In the shattering, there’s a merciful exposing. I am weak, apart from His unfailing strength. I am afraid, apart from His steadfast love. I am not equipped, apart from His pre-determined calling and divine favor.
All of this is a gift of grace, too. It humbles me, and reminds me, I can do nothing apart from Him. And I am certain God has been and will be glorified by this boy’s imperfectly perfect, in-process story. I am proud of him. He’s a fighter and an overcomer. Oh how I love him.
Though the climb feels impossible many days, from time to time God so kindly gives us a hopeful glimpse from the top. It is breathtaking, and a million days worth falling and fighting for.
Dear mama-friend, I wish I could look you in the face (likely with tears streaming down both of ours) and encourage you to lean in to grace. Whether your journey is one of relative ease or regular ache. Whether you are just starting out or years past your last beautiful one leaving your nest.
Lean in to …
Depend on …
Find joy in …
Grace. You know, that undeserved place of favor. Of lavish honor and goodness, redemption and unfailing love…in partnership with the One who made your little-big people. With the One who promises to finish what He begins. No matter the road. No matter the stage. Just keep loving unconditionally, forgiving much, hugging less hurried, looking them in the eye, and speaking over them what is true and right and good and full of cheering-on faith (even when, no especially when, you’re struggling to believe it).

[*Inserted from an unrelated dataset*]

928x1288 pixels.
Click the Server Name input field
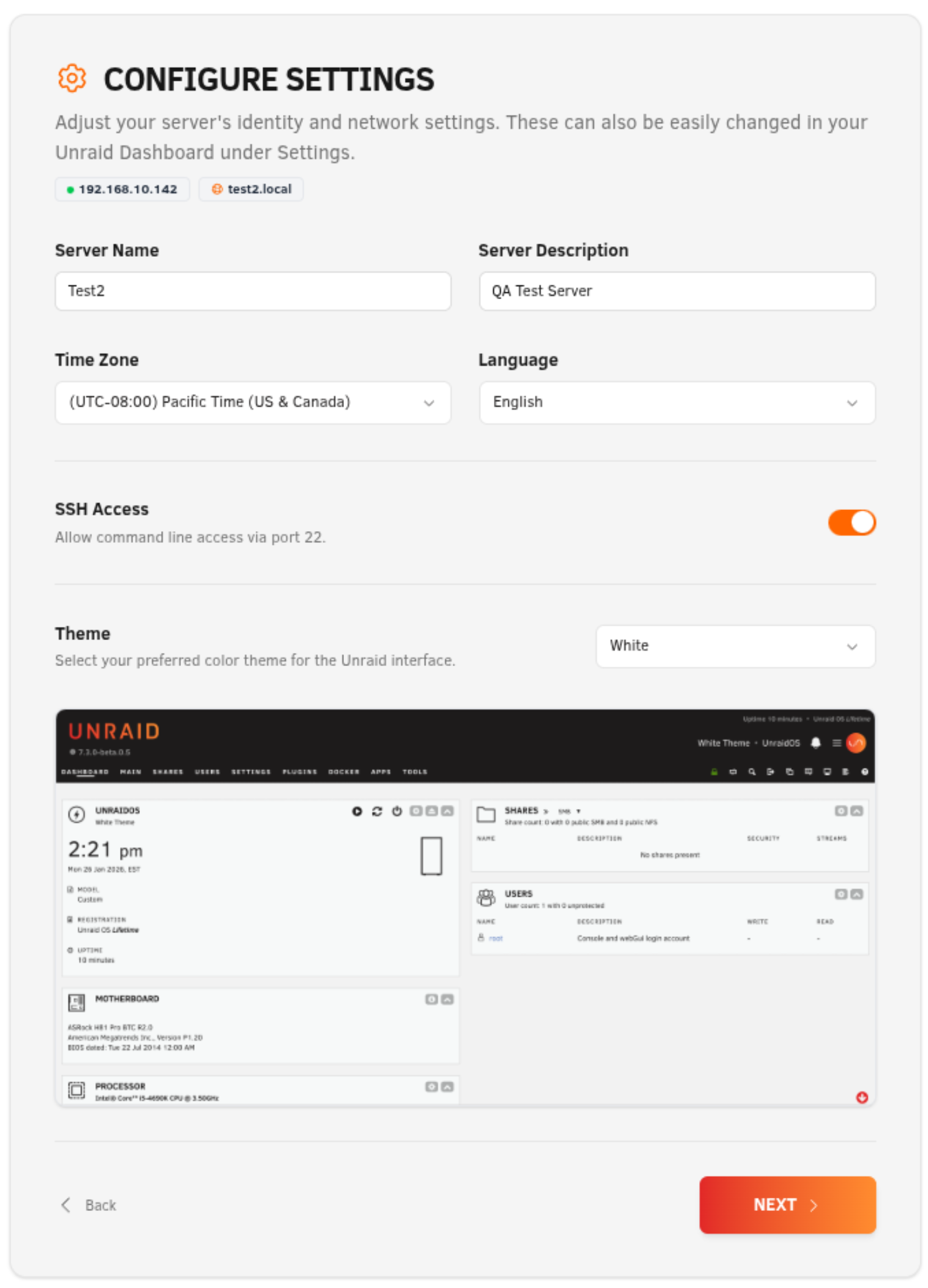click(x=253, y=291)
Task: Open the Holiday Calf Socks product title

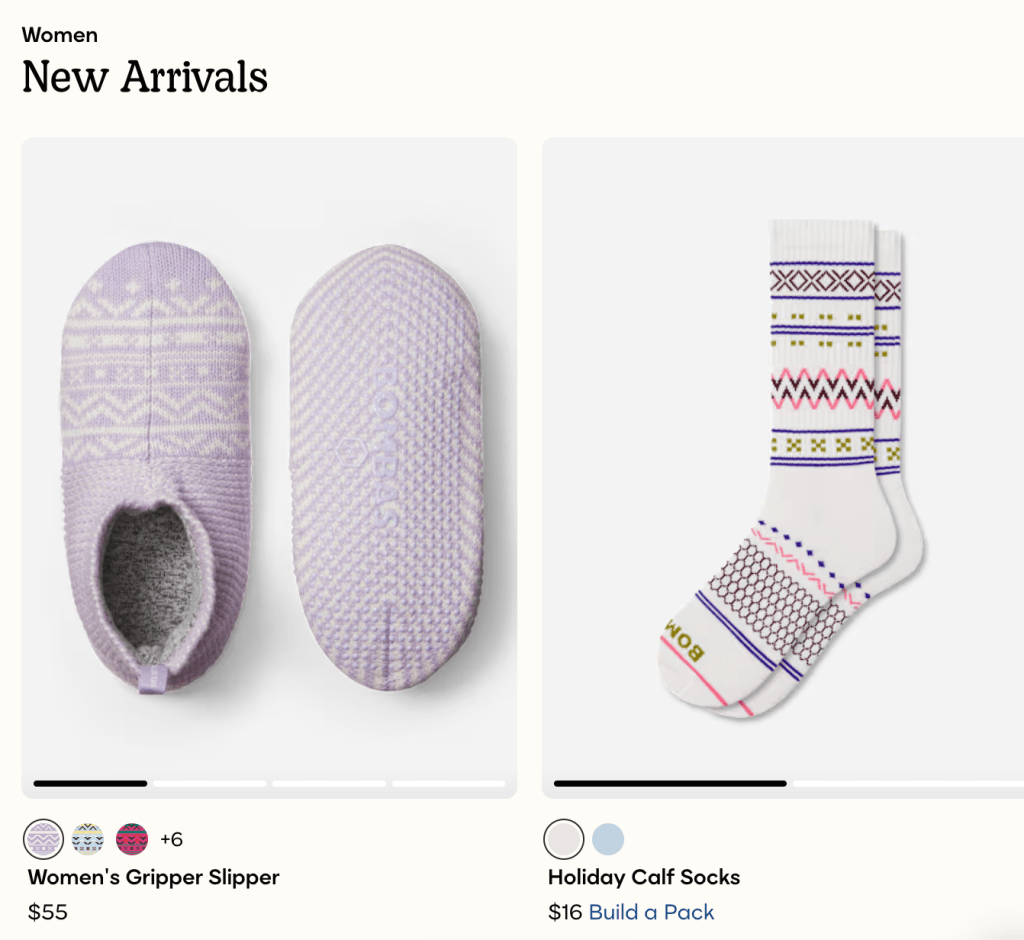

Your child was chosen specifically for you, and you for them. Seasons will come and go. Some will bring sweet fruit. Some will be bitter barrenness. But all will be grace, and you and I will do all we know to help them grow … down and up, deep and wide, forever and wherever they are planted.
You belong to God.
He belongs to God.
She belongs to God.
We need God.
The best is yet to be…
“The Lord bless you and keep you; the Lord make his face shine on you and be gracious to you; the Lord turn his face toward you and give you peace.”